#### Belge bölümü:
Onlardan önce nice nesilleri yok ettiğimizi görmediler mi? Onları, sizi yerleştirdiğimiz bir şekilde yeryüzüne yerleştirmiş, gökten bol yağmur yağdırmış, altlarından ırmaklar akıtmıştık. Fakat onları günahlarından ötürü yok ettik ve ardlarından başka bir nesil yetişdirdik.(-6/6)
Biz nice kasabaları yok etmişizdir! Geceleyin veya gündüz uykularında iken baskınımıza uğramışlardır. (-7/4)
And olsun ki, sizden önce nice nesilleri, peygamberleri onlara belgeler getirmişken, haksızlık ederek inanmadıkları zaman yok etmiştik. İşte biz suçlu milleti böyle cezalandırırız. (-10/13)
Sonra da, nasıl davranacağınızı görmemiz için onların ardından sizi yeryüzünde halifeler kıldık(onların yerine sizi getirdik).(-10/14)
Halkı iyi olduğu halde Rabbin, haksızlıkla memleketleri helak etmez. (-11/117)
Helak ettiğimiz hiçbir ülke yoktur ki hakkında(bizce) bilinen bir yazgı olmasın. (-15/4)
Hiçbir millet, ecelinin önüne geçemez ve onu geciktiremez. (-15/5)
Ne kadar ülke varsa hepsini kıyamet gününden önce ya helak edecek veya en çetin bir şekilde azaplandıracağız. Bu, Kitap’ta(lehv-i mahfuzda) yazılıdır. (-17/58)
Zalim olan nice beldeyi kırıp geçirdik! Arkasından da nice başka topluluklar vücuda getirdik.
Helak ettiğimiz bir belde için artık(yeniden mamur olmak) imkansızdır! Çünkü onlar geri dönemeyeceklerdir.(-21/95)
Nitekim, birçok memleket vardır ki, o memleket(halkı) zulmetmekte iken, biz onları helak ettik. Şimdi o ülkelerde duvarlar, çökmüş tavanların üzerine yıkılmıştır. Nice kullanılmaz hale gelmiş kuyular ve(ıssız kalmış) ulu saraylar vardır.(-22/45)
Bunun üzerine Musa’ya: Asan ile denize vur! Diye vahyettik. (Vurunca deniz) derhal yarıldı(on iki yol açıldı), her bölük koca bir dağ gibi oldu.(-26/63)
Ötekilerini de oraya yaklaştırdık. (-26/64)
Musa ve beraberinde bulunanların hepsini kurtardık. (26/65)
Sonra ötekilerini suda boğduk. (26/66)
Nuh: Rabbim! Dedi, kavmim beni yalancılıkla suçladı. (26/117)
Bunun üzerine biz onu ve beraberindekileri, o dolu geminin içinde (taşıyarak) kurtardık. (26/119)

#### Yazılı alıştırma 1:
Helak edilen milletlere dair ayetlere göre şu soruları yanıtlayın:
(a) Yok edilen kasabalar hangi vakitlerde baskına uğramıştır?
(b) Zulmederken helak edilen ülkelerde duvarlar neyin üzerine yıkılmıştır?
(c) Nuh ve beraberindekiler neyin içinde taşınarak kurtarılmıştır?
#### Yazılı alıştırma 2:
Lütfen helak edilen milletlere dair ayetlerden bir kısmı olduğu gibi yineleyin: "Sonra da, nasıl" sözlerinin geçtiği yerden başlayın, "onu geciktiremez. (-15/5)" sözlerinden sonra durun.

#### Toplanan malzeme:
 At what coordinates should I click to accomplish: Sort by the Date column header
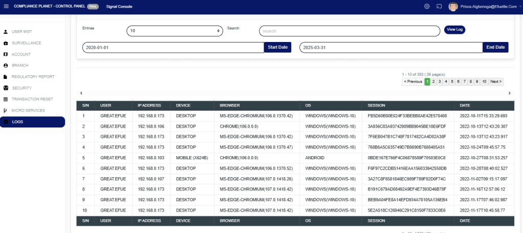point(465,105)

#### Doğru çıktı 1:
(a) Geceleyin veya gündüz uykularında iken.
(b) Çökmüş tavanların üzerine.
(c) O dolu geminin içinde.

#### Doğru çıktı 2:
Sonra da, nasıl davranacağınızı görmemiz için onların ardından sizi yeryüzünde halifeler kıldık(onların yerine sizi getirdik).(-10/14)
Halkı iyi olduğu halde Rabbin, haksızlıkla memleketleri helak etmez. (-11/117)
Helak ettiğimiz hiçbir ülke yoktur ki hakkında(bizce) bilinen bir yazgı olmasın. (-15/4)
Hiçbir millet, ecelinin önüne geçemez ve onu geciktiremez. (-15/5)